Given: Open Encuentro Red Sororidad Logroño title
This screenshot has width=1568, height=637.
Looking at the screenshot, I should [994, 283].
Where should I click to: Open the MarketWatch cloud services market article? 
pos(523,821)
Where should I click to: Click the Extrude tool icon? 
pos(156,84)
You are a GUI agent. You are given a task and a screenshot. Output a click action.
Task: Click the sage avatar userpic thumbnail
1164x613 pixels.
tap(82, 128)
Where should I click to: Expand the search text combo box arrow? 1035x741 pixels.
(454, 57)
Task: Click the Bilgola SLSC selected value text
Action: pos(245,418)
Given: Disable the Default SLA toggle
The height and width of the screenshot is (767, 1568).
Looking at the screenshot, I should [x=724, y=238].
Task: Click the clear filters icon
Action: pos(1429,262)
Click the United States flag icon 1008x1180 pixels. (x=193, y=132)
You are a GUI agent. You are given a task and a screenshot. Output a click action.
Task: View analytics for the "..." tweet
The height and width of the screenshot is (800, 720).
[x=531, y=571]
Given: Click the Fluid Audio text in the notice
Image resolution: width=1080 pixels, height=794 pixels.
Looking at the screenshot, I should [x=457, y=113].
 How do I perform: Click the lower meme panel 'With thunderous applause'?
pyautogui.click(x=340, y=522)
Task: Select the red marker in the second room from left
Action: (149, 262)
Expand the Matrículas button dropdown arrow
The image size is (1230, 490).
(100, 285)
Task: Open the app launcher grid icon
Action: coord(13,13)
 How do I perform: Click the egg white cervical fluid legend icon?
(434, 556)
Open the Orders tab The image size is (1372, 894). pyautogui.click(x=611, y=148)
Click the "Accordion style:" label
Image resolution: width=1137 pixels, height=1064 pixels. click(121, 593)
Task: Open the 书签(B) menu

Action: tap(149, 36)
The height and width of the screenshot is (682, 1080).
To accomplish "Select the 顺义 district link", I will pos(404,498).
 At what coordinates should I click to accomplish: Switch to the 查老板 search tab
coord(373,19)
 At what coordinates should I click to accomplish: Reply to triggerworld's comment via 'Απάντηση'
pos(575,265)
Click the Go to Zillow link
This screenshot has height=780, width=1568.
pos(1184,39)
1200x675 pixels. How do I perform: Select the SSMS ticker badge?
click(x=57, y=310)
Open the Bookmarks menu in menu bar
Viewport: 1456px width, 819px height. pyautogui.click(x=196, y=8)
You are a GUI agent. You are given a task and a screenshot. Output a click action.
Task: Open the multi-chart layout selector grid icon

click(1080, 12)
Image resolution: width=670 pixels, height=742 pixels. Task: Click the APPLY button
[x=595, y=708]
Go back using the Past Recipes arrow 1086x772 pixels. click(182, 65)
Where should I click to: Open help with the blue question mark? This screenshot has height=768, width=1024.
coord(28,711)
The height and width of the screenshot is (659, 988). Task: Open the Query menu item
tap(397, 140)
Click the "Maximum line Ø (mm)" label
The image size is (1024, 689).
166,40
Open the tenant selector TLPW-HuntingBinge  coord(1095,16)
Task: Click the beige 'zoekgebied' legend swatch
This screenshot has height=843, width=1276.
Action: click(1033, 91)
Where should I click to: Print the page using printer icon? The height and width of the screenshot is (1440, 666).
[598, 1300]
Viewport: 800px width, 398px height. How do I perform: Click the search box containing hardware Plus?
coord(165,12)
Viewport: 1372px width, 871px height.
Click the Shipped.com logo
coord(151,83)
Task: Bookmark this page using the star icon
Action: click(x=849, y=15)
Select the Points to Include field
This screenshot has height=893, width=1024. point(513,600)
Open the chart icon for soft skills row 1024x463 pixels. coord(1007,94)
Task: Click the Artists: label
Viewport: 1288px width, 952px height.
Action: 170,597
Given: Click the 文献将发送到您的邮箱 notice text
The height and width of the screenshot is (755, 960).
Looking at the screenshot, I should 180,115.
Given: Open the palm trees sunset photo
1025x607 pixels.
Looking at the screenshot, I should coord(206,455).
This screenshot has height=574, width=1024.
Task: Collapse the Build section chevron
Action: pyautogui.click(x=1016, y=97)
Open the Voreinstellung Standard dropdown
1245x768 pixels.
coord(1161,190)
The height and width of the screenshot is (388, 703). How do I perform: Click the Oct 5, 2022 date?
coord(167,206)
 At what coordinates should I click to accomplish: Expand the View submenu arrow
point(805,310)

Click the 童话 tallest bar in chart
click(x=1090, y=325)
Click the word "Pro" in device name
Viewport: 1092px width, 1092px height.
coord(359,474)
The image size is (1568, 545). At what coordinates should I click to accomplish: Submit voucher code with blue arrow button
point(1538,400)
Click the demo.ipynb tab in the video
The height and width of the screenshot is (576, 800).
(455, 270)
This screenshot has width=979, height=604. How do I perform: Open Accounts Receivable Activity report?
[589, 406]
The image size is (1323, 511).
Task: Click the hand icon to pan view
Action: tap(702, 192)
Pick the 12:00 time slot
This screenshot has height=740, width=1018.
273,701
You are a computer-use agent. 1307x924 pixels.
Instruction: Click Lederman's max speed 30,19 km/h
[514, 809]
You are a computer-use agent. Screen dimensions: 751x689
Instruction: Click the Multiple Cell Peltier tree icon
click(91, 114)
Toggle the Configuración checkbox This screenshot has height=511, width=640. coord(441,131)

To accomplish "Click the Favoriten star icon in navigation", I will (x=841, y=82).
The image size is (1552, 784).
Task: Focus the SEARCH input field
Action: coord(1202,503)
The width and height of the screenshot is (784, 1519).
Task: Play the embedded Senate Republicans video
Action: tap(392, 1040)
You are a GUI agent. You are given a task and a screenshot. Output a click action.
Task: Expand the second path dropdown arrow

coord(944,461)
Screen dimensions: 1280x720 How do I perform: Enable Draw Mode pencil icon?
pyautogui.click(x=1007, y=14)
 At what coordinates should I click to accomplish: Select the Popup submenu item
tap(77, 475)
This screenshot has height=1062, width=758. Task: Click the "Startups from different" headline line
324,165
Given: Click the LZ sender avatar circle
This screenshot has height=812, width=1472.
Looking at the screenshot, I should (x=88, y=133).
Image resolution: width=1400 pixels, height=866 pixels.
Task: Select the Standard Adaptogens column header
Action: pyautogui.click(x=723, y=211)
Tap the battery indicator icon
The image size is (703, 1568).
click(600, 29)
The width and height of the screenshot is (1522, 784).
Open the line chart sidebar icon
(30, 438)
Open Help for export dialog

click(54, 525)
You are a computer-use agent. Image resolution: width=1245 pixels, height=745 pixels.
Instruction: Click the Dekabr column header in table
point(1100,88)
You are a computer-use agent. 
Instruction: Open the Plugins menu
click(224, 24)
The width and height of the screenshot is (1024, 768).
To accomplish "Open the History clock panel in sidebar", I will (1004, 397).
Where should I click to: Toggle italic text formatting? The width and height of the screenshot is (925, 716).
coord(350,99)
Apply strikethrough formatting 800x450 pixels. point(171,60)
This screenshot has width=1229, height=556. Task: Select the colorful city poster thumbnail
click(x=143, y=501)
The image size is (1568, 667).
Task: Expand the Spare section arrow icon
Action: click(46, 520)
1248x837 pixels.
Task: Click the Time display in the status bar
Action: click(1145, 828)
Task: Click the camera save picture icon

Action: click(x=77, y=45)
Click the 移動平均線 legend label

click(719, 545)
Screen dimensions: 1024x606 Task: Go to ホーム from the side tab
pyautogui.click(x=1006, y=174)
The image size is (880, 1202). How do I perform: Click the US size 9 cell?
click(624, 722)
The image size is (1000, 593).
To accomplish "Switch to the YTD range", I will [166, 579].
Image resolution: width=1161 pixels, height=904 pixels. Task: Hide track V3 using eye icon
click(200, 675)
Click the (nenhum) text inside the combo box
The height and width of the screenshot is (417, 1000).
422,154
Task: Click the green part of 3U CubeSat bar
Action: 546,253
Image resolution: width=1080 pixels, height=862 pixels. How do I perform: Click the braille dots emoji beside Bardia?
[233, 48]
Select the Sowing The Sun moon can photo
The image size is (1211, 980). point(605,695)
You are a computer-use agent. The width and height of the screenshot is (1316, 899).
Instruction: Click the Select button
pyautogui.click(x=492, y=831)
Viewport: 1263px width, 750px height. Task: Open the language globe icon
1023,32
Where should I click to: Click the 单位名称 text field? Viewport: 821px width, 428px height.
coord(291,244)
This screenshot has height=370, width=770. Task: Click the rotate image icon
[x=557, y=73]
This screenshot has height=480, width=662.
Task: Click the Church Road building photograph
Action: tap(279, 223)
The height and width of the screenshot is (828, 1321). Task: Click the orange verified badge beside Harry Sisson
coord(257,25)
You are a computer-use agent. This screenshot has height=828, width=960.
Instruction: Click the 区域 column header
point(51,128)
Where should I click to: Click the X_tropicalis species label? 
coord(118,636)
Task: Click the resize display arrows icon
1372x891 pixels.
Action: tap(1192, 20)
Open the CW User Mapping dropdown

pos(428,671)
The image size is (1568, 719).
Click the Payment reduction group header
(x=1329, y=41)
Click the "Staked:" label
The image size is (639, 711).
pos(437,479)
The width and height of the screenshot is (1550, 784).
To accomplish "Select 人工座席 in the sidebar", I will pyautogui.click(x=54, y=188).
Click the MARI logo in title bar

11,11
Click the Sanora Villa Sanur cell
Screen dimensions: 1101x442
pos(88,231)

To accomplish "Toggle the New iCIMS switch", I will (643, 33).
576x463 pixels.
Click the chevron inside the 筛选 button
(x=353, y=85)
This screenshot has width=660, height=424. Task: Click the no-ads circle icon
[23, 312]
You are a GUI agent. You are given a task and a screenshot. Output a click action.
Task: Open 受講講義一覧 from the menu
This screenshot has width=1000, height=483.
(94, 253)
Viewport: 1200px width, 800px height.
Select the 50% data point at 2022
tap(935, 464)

Given instruction - Copy every line of the entries above that contains the word "legend".

Reply to the exercise -
 How do I perform: Click the egg white cervical fluid legend icon?
Task: Click the beige 'zoekgebied' legend swatch
Click the 移動平均線 legend label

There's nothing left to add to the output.